The personal learning network for educators
The student’s eyes drift to the classroom window and the teacher’s voice fades from consciousness.
The daydream begins. It’s a familiar scene, one we have likely both experienced as students and struggled against in our students as teachers. But daydreaming is not what it might seem. Recent research in both psychology and neuroscience makes clear that daydreaming is an essential part of mental processing, reasoning and, yes, even learning.
The most common view of the human mind assumes that our normal way of thinking consists of concentrated focus upon immediate tasks at hand. But researchers have found that this is not the case.
Daydreaming is now considered to be the normal state of our minds, with focus appearing as a break from the more common mind wandering. A recent study has found that our mind wanders forty seven percent of the time we are awake with very few activities not equally peppered with natural periods of daydreaming.
Another study has shown that the parts of the brain stimulated during daydreaming consist of the “default network” regions of the brain that are associated with most higher level mental activity. This suggests that we have evolved specifically to be a daydreaming species. It is even more telling that those who suffer injuries to the region of the brain in which daydreaming occurs suffer from a lack of spontaneous speech and thought.
The fact that daydreaming is the natural state of the human brain suggests that those who take most naturally to daydreaming will best exhibit the skills necessary for successfully navigating the human world. Far from representing a lack of discipline, daydreaming is a hallmark of a healthy and active human mind.

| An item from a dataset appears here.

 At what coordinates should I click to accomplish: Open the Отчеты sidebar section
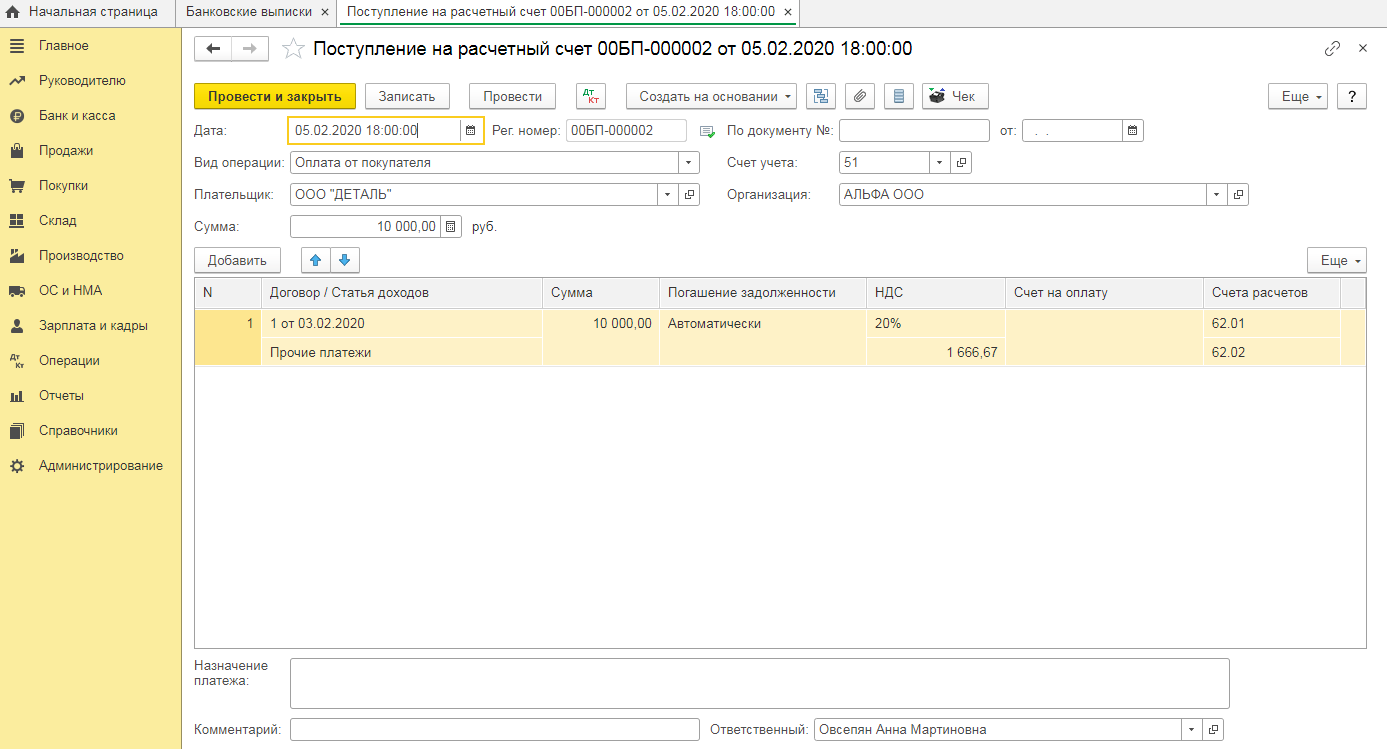pyautogui.click(x=61, y=396)
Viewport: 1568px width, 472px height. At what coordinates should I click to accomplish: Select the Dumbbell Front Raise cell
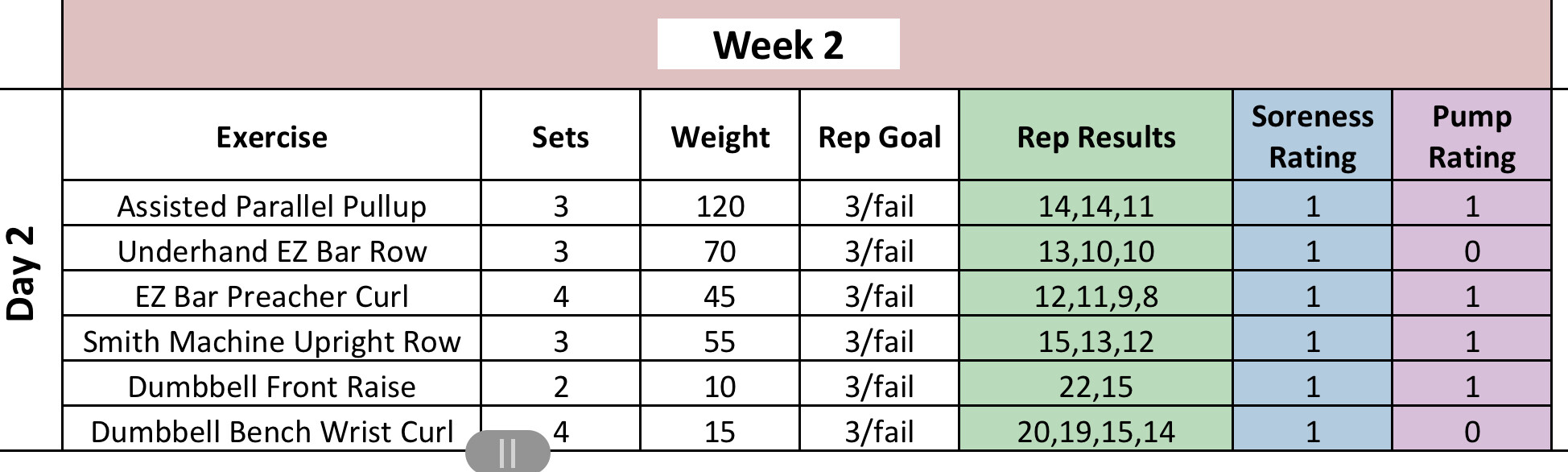click(271, 387)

Aside from the “default network”, one of the main regions of brain used during daydreaming consists of the “executive network”, the region of the brain associated with complex problem solving. Before this was revealed, for example through the 2009 study at the University of British Columbia, it was commonly thought that the “executive network” was only active during focused problem solving.
As this study suggests, a healthy amount of daydreaming is connected to improved critical thinking capabilities, an invaluable characteristic in successful learners.
It has also been shown that daydreaming is dramatically more present in those considered to be of superior intelligence when compared with learners of average intelligence. One study suggests that the improved integration of the default and executive networks developed through their continual exercise through daydreaming significantly contributes to the formation of increased intelligence.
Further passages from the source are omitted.